We offer a few justifications for this new style:

1. The new representation is not all that different from the
old one; it is about as easy to construct, and the lack of an
explicit graph doesn't negatively impact our ability to interpret
the graph, since we've chosen, as a matter of design, to NOT have
the IR participate in the actual execution of a graph.

2. The new let-binding representation has an implicit ordering,
which we can use to conveniently keep track of the original order
the trace showed up as.  This automatically gives us a topsort,
and gives us an easier to read textual representation of our
IR:

  %14 = Embedding %11, %0, -1, None, 2, False, False
  %15 = Dropout %14, 0.2, True, False
  %16 = Index %12, 0
  %17 = Index %12, 1
  %18 = Index %13, 0
  %19 = Index %13, 1
  %20 = Index %15, 0
  %21 = Linear %20, %1, %3
  %22 = Linear %16, %2, %4

3. It moves us closer to a Futhark style language
(http://futhark-lang.org/publications/pldi17.pdf).

Major aspects of the diff

- Node is replaced with Expr and Arg, a pair of mutually recursive
  structures which represent our new language.  In BNF, the language
  looks like this:

    a ::= c | %i
    e ::= %i, ... = e
        | PyOp e, ...
        | Ret %i, ...

  Technically, Ret is not actually a return (no control flow is involved),
  it just tuples up a series of tensors (identified by variables).

  One important invariant is that locals are always tensors; they
  are never constants (this is asymmetric with Args.)

- Arguments support Python constants.  This is an important piece because
  many operators take extra Python literals like integers and tuples in
  order to specify extra parameters about how an operator operates.  Adding
  this was essential to getting word_language_model to work.
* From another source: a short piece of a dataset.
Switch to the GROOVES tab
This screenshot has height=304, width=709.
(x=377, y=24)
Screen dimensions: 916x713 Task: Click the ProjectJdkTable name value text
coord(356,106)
- As both Expr and Arg have multiple variants, there is new infrastructure
  for doing case on the variants using ExprVisitor and ArgVisitor.  The
  strategy here is adapted from WebAssembly's visitors, although we have
  generalized to permit arbitrary argument forwarding, which is necessary
  to support tail-recursive visitor calls.  TCO is important because our
  interpreter may recurse arbitrarily deep into a stack of nested lets.
  If users wish, they can also manually case on the type tag.

- Tracing is now turned on and off using _tracer_enter/_tracer_exit in
  torch._C.  _tracer_enter accepts a list of variables which are to be
  treated as arguments; _tracer_exit accepts the list of traced variables
  which should be returned when you reexecute the trace, and returns
  the trace expression which can be reexecuted.  GlobalTracingState
  is a global variable which tracks whether or not we are tracing or not.
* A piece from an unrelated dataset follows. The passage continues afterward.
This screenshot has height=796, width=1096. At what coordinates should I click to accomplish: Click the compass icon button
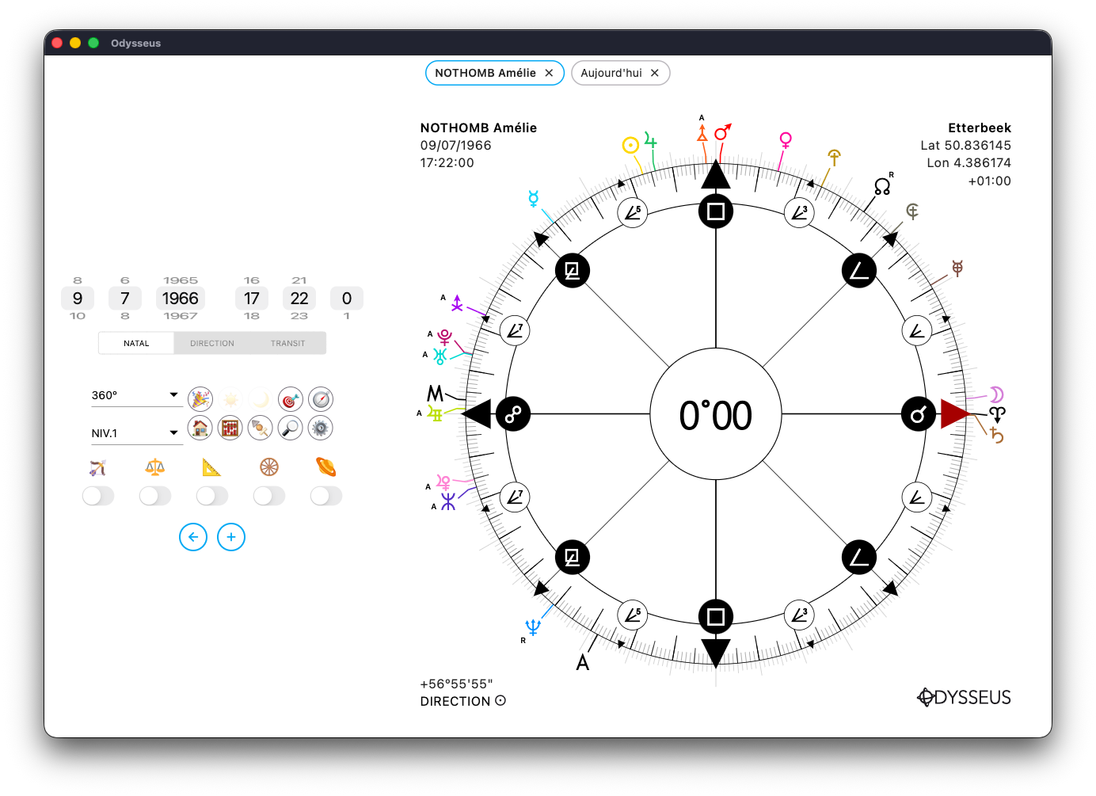coord(321,399)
- You use run_forward to execute a trace on some set of parameters.

- When under tracing, variables keep track, via trace_local, what the
  name of their variables in the IR are.

Here is a simple runner which leaks memory but can be used to JIT models:

  import torch.autograd.function as F
  import torch._C

  def jit(model):
      import types
      real_forward = model.forward
      def forward(self, *args):
          def flatten(x):
              return tuple(F._iter_variables(x))
          if not hasattr(self, "saved_trace"):
              torch._C._tracer_enter(tuple(self.parameters()) + flatten(args))
              out = real_forward(*args)
              self.saved_trace = torch._C._tracer_exit(flatten(out))
              self.saved_outs = out
              return out
          else:
              flat_out = Variable._execution_engine.run_forward(self.saved_trace, tuple(self.parameters()) + flatten(args))
              return F._unflatten(flat_out, self.saved_outs)

Major problems:

- Sanity checking is spotty at best, especially when users pass in variables.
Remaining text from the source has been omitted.